The Secret Life of Elijah Wood

Just turned twenty-one, this hobbit hero is a fool for love, tattoos and much more

His world can seem vicious and unkind, but who could expect Elijah Wood to notice? At lunch at the Newsroom Cafe in Los Angeles, Wood is spotted by Chris Rock, who is on a cell phone. Without ending his phone conversation, Rock - whom Wood has not met - exclaims, "You're a fucking star! A killer!"

Wood is suffering the widespread reaction to his heroic role as the diminutive, furry-footed hobbit Frodo in The Fellowship of the Ring, the first part of The Lord of the Rings trilogy, which so far has grossed more than $700 million worldwide and gathered thirteen Oscar nominations, the most this year. Wood has already filmed the two other parts of the Rings trilogy, for release in December and in 2003, so there's more attention ahead. "People come up to me," Wood says, "and that's all they want to say: 'Thank you.' "I soon see it for myself. The waitress first brings the check, then removes it. "We all decided that we liked the movie so much that it's on us," she insists.
Once Wood has eaten lunch, we move to another table, where the twenty-one-year-old star is allowed to smoke his Sampoerna clove cigarettes. This is a habit he picked up from Josh Hartnett, who smoked them on the set of The Faculty, the teen horror movie they made in 1998. Wood had never been drawn to cigarettes, but he liked this new smell. He held out until they met to promote the film. "Josh was, 'Come on, dude, you've been wanting one for ages.' So I had one and it just escalated into a full-fledged addiction."

Wood arrived home from New Zealand, where director Peter Jackson filmed the trilogy over sixteen months, on December 23rd, 2000. Since then, aside from a quick eight days playing Edward Burns' murderer brother in the upcoming Ash Wednesday and re-recording dialogue for Rings, he has unwound and waited. Wood had a long career as a child actor, from Forever Young to Flipper, and though for the most part he avoided the cheesiest and most limiting options, he has been looking forward to his chance to be an adult. "Teenagers tend to get pigeon-holed into teen films," he says. Wood is pleased about the next two chapters of Rings. In these, the story - and Frodo in particular - grows progressively darker. It was suggested to Wood during the filming of Fellowship that the lure of the ring, which confers a power that insidiously corrupts, was akin to heroin addiction. He found that useful, but suggests the ring's grip may be tighter: "It's an obsession as well as an addiction."

Wood has a few loose criteria he wants to apply to his next project. "Something modern would be nice," he says. He unfolds his thin, broad smile. "No prosthetic makeup would be good as well." (This just in: Wood will get his wish by co-starring with Mandy Moore in the college comic romance Try Seventeen.)

During the time its cast members spent making the Rings trilogy, they entered a parallel world. "As the airplanes landed in New Zealand, it was like Dorothy's house landing in Oz," says Sean Astin, who plays Frodo's hobbit friend Sam. Wood agrees. Trying to tell me what fun he and his co-stars had, Wood says, as though it were the most normal thing to say, "Hobbits know how to have a good time."

You all lost your minds, didn't you?

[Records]
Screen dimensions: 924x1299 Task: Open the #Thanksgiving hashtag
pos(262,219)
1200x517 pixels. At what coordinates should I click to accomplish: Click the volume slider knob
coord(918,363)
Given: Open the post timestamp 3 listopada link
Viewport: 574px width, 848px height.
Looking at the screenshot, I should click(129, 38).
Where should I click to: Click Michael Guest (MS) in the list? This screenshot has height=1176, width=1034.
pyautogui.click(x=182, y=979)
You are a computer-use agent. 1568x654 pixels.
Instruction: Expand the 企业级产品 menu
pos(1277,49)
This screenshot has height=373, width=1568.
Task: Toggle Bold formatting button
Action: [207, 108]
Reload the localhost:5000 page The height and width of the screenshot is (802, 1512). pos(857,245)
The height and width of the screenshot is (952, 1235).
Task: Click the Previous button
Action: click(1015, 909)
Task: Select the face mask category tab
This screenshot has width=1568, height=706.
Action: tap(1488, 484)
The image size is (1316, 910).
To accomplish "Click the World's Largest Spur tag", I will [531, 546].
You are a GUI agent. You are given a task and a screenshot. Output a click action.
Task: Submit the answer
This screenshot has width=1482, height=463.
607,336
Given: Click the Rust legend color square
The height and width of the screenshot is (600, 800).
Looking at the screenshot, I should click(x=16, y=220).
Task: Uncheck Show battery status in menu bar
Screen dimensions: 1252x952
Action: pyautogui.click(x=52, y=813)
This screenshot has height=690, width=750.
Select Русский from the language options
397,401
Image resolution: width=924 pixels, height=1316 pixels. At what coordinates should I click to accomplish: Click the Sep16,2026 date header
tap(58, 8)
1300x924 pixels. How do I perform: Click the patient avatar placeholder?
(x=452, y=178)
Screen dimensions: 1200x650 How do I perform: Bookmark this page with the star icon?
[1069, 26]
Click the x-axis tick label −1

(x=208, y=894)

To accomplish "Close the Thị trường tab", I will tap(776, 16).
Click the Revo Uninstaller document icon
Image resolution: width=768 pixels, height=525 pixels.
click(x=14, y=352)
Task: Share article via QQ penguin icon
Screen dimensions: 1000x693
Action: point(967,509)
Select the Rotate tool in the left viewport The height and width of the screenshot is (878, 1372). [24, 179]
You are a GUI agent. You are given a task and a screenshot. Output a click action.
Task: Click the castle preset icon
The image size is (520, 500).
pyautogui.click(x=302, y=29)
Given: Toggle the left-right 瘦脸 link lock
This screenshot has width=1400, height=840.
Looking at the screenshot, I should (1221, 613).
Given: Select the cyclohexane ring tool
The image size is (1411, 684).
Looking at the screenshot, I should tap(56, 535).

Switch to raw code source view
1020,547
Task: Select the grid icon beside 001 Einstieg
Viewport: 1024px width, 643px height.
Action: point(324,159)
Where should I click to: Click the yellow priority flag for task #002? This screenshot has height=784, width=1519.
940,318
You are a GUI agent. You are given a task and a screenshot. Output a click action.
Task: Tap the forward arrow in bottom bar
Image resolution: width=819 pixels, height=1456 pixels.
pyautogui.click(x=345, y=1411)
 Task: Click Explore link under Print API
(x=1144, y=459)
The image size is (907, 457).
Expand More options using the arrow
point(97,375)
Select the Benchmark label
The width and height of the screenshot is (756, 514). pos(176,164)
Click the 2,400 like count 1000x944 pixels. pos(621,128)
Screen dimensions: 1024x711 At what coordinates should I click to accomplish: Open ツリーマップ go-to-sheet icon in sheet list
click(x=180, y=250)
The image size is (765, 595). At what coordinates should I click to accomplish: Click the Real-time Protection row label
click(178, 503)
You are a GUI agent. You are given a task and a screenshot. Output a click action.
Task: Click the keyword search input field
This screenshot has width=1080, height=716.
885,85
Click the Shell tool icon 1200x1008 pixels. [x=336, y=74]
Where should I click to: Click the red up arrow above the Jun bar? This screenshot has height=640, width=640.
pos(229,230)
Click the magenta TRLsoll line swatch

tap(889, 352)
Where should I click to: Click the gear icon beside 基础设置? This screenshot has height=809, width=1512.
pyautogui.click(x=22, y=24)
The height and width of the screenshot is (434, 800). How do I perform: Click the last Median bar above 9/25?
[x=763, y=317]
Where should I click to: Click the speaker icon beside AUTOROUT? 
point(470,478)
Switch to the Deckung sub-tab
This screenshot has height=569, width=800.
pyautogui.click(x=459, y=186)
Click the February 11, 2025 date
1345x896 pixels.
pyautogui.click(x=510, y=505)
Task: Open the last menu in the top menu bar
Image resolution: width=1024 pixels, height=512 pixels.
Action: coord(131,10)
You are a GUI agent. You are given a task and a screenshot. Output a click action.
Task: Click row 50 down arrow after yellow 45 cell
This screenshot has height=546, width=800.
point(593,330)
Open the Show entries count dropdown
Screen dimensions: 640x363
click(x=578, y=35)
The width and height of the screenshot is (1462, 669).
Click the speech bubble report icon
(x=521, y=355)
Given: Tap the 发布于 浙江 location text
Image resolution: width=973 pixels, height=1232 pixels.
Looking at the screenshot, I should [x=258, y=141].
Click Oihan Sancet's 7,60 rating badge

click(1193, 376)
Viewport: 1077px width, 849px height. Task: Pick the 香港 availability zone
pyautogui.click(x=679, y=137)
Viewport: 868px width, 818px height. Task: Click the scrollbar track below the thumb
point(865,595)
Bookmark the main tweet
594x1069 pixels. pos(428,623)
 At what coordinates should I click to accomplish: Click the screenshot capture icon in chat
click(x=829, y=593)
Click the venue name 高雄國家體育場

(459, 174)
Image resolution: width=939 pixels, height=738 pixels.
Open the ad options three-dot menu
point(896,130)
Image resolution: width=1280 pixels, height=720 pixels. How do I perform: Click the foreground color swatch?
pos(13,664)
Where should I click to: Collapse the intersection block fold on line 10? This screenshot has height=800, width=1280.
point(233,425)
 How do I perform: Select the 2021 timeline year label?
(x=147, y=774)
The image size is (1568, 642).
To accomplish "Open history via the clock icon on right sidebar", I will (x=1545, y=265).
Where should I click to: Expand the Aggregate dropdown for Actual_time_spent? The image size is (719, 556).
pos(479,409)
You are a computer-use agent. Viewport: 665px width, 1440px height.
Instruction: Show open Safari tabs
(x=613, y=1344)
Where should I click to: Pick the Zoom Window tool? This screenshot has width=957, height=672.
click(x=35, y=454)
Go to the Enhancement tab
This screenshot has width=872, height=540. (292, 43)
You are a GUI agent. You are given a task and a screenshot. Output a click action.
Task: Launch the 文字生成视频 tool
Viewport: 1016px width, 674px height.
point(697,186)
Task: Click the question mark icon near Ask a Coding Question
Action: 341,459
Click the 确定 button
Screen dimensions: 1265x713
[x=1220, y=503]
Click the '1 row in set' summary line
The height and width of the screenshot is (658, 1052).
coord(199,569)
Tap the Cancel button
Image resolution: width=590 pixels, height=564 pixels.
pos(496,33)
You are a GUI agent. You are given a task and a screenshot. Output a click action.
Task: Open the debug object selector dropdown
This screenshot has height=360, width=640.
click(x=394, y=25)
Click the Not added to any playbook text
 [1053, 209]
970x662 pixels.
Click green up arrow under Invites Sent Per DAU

_Problem set_
a) In the Elijah Wood profile, why does the waitress take back the check after bringing it? Answer in one to three sentences.
b) Copy the Elijah Wood profile from "Wood has a few" up to and including "romance Try Seventeen.)", swapping "modern" for "contemporary".
c) Answer these from the Elijah Wood profile:
(i) At which cafe, and in which city, does Wood have lunch?
(ii) From whom did Wood pick up the habit of smoking clove cigarettes?
(iii) Who plays Frodo's hobbit friend Sam?

_Answers_
a) The staff had all decided they liked the movie so much that the meal would be on them. The waitress says so when she removes the check.

b)
Wood has a few loose criteria he wants to apply to his next project. "Something contemporary would be nice," he says. He unfolds his thin, broad smile. "No prosthetic makeup would be good as well." (This just in: Wood will get his wish by co-starring with Mandy Moore in the college comic romance Try Seventeen.)

c)
(i) The Newsroom Cafe in Los Angeles.
(ii) Josh Hartnett.
(iii) Sean Astin.